Um belo dia, ligamos a televisão e assistimos a triste notícia: um grande terremoto havia devastado grandes áreas no Nepal. Um misto de tristeza e medo nos invadiu. Já estávamos em contato com pessoas de lá, e nossa preocupação era com a vida de todos. Mesmo assim, continuamos firmes em nosso propósito e agora tínhamos uma missão a mais: ajudar as pessoas que foram vítimas. Conseguimos muitas doações de roupas infantis, e levamos uma mala imensa pra lá.

     
     

Enfim, chegou o grande dia: 27 de dezembro de 2015 embarcamos para o nosso sonho. Fizemos escala em Abudhabi, e pudemos conhecer algumas atrações por lá, mas vamos ao que interessa. Chegamos ao Nepal no dia 30 de dezembro.

Ao desembarcar em Kathmandu, aeroporto de Tribhuvan, você deve se dirigir a um balcão cheio de formulários, preencher um, pagar em um outro balcão, e aí então ir até a imigração. Você paga o visto de acordo com a quantidade de dias em que ficará no país. O nosso foi para 30 dias.

Chegar até o hotel era um grande desafio. Os carros andam por todos os lados, não vemos placas de trânsito, as pessoas buzinam sem parar, a poluição também é bem grande, e muitas pessoas usam máscaras.

Nosso hotel ficava localizado no bairro de Thamel, um grande centro comercial, cheio de restaurantes e lojas de equipamentos, uma delícia por sinal! Nesse dia pudemos começar a comprar o restante das coisas que faltavam para o trekking.

Dia 31 de dezembro saímos com o guia da agência para uma visita guiada! Conhecemos Bhaktapur, uma cidade cultural cheia de belos monumentos, mas com muitas partes destruídas por causa do terremoto. Assistimos ao sacrifício de um bode em plena rua, e também passamos por uma área completamente devastada, em que as pessoas estavam dormindo em pequenas cabanas, triste demais! Naquela região, mais de duas mil pessoas haviam morrido no terremoto.

Conhecemos neste dia também a estupa de Boudhanath (um tipo de monumento budista que normalmente contém os restos mortais de uma pessoa importante dentro da religião budista, um lama ou um monge) e o templo de Pashupatinath (onde há a cremação das pessoas que morrem), e mais uma vez vimos muitos resquícios do imenso terremoto. Passamos a virada do ano neste lugar, em meio a uma festança. Havia centenas de homens nas ruas, sim homens, praticamente não se via mulheres. Todos muitíssimo animados e andando abraçados pelas ruas de Thamel. Havia também um palco com DJ e música eletrônica, mas não deu pra ficar, a multidão era grande e o empurra-empurra também.

▬▬▬▬▬▬▬▬▬▬

## Solicitação 1
Segundo o relato da viagem ao Nepal, em que bairro de Kathmandu ficava o hotel?
## Solicitação 2
Apresente a continuação do relato da viagem ao Nepal, a partir da última frase do trecho.

## Itens fornecidos
▬▬▬▬▬▬▬▬▬▬

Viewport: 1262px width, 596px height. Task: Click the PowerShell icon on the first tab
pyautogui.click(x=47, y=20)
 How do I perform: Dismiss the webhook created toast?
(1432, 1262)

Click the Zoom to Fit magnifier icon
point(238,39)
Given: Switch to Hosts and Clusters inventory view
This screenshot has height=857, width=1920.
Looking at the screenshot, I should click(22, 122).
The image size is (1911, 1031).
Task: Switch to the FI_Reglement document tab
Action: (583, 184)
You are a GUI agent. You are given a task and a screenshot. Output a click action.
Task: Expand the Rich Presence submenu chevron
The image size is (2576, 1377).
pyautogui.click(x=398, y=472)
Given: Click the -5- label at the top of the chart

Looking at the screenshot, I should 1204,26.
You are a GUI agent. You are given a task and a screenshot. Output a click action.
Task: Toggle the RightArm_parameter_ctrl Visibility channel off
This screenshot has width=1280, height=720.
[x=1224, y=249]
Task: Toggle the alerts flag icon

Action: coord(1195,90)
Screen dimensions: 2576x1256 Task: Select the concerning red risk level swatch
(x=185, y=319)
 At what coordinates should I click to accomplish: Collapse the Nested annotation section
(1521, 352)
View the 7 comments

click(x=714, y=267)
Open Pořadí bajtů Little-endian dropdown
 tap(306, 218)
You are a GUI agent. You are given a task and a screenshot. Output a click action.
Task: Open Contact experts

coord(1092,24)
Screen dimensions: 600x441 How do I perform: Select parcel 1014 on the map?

▬▬▬▬▬▬▬▬▬▬

## Resultado da tarefa 1
No bairro de Thamel.

## Resultado da tarefa 2
     
     

No primeiro dia de 2016, tudo funcionou normalmente, terminamos nossos preparativos para o trekking e fomos para a agência para combinar os últimos detalhes, nesse dia, o frio na barriga realmente era grande, no dia seguinte começaríamos nossa aventura.

No dia 2, acordamos por volta das 6h e seguimos para o aeroporto Tribhuvan. Os vôos para Lukla são uma verdadeira loteria, pois caso haja mal tempo, névoa, ou mesmo um dia com muitas nuvens, o aeroporto de lá fecha, e não há vôos. Estávamos com sorte. Embarcamos no pequeno avião de 15 lugares da Goma Air. E aí era só rezar para todos os santos possíveis para que chegássemos. O avião passa por dentro das montanhas e dá uma aflição danada, mas a vista é sensacional, linda mesmo. Até que, enfim, pousamos e estávamos no aeroporto mais perigoso do mundo! A partir dali, somente nossas pernas poderiam nos levar onde queríamos.

Nesse dia, andamos cerca de 3h30, e chegamos ao vilarejo de Phakding, onde passamos a noite.

Nosso trekking foi maior do que o comum para os turistas por lá porque não tínhamos pressa e queríamos que a nossa aclimatação fosse perfeita. Ao todo foram 15 dias andando, 11 para ir e quatro para voltar. Nessa conta, foram 11 dias sem tomar banho e 7 dias sem internet!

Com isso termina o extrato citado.